All I could find so far was merge, but that can only merge two data.frames, so I'd have to use it multiple times. Is there an easier way?

Lilith-Elina
  • 1,613
  • 4
  • 20
  • 31

2 Answers2

5

Merging is not very efficient if you want to exclude row names which are not present in every data frame. Here's a different proposal.

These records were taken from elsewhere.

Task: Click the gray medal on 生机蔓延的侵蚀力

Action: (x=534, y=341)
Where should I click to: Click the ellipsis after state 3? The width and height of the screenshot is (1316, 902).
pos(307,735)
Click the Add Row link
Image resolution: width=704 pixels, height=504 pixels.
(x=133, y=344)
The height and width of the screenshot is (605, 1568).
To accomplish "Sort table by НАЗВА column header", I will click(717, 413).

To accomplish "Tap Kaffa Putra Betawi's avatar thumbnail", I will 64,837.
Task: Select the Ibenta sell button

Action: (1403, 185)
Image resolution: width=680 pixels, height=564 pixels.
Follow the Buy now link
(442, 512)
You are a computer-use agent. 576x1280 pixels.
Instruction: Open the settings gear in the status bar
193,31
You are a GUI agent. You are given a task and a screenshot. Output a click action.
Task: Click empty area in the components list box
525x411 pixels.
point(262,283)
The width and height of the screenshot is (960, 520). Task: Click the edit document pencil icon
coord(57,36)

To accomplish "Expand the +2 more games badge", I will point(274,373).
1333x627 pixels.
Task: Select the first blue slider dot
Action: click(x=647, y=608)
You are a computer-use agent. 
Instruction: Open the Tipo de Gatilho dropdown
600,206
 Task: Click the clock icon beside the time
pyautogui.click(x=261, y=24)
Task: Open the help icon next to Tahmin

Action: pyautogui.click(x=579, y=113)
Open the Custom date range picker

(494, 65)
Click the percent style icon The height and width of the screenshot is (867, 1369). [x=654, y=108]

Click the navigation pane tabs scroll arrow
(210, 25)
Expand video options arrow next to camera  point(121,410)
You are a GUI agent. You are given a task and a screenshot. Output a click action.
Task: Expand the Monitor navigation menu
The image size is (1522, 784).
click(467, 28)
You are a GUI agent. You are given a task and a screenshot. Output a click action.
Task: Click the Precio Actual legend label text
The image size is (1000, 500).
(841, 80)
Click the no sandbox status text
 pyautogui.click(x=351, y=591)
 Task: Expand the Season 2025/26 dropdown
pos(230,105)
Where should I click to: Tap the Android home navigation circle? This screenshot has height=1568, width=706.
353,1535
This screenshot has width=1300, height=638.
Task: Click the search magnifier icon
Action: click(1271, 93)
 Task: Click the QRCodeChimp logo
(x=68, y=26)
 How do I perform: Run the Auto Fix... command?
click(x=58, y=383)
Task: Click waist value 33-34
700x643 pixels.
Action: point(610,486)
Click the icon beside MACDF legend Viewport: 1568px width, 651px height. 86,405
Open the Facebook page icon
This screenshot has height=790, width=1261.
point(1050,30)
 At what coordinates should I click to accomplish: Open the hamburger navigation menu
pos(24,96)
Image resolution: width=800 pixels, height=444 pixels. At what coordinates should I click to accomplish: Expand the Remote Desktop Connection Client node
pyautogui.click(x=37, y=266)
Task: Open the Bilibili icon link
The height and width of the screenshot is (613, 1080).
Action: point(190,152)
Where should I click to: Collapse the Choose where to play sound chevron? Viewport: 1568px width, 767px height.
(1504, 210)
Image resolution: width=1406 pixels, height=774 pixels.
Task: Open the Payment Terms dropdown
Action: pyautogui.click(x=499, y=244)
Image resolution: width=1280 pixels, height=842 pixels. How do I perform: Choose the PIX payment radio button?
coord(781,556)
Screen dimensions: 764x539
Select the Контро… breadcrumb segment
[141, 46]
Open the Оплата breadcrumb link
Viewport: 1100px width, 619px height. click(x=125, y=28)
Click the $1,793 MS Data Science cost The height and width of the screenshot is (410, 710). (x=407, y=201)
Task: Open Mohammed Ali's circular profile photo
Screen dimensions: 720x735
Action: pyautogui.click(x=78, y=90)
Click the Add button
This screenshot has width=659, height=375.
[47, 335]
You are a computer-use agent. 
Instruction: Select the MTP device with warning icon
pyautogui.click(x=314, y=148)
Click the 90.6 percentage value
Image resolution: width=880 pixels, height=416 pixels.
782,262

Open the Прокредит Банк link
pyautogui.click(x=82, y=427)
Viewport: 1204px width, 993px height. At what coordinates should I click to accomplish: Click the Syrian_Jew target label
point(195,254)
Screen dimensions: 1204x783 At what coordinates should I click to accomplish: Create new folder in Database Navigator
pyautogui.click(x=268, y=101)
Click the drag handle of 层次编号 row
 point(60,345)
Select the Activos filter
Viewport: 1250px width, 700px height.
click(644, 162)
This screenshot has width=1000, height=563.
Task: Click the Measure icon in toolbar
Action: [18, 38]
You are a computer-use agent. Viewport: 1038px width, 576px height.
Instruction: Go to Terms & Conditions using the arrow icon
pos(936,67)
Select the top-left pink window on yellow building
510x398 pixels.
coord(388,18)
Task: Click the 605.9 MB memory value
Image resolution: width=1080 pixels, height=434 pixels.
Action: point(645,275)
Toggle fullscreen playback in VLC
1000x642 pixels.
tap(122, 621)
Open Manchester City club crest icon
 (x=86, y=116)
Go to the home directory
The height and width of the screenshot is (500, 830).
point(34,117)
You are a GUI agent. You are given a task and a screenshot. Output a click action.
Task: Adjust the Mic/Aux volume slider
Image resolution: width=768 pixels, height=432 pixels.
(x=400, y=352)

First, three example data frames:

df1 <- data.frame(a = 1:5, b = 1:5, 
                  row.names = letters[1:5]) # letters a to e
df2 <- data.frame(a = 1:5, b = 1:5, 
                  row.names = letters[3:7]) # letters c to g
df3 <- data.frame(a = 1:5, b = 1:5, 
                  row.names = letters[c(1,2,3,5,7)]) # letters a, b, c, e, and g
# row names being present in all data frames: c and e

Put the data frames into a list:

dfList <- list(df1, df2, df3)

Find common row names:

idx <- Reduce(intersect, lapply(dfList, rownames))

Extract data:

df1[idx, ]

  a b
c 3 3
e 5 5

PS. If you want to keep the corresponding rows from all data frames, you could replace the last step, df1[idx, ], with the following command:

do.call(rbind, lapply(dfList, "[", idx, ))
Sven Hohenstein
  • 80,497
  • 17
  • 145
  • 168
0

Check out the uppermost answer in this SO post. Just list your data frames and apply the following line of code:

Reduce(function(...) merge(..., by = "x"), list.of.dataframes)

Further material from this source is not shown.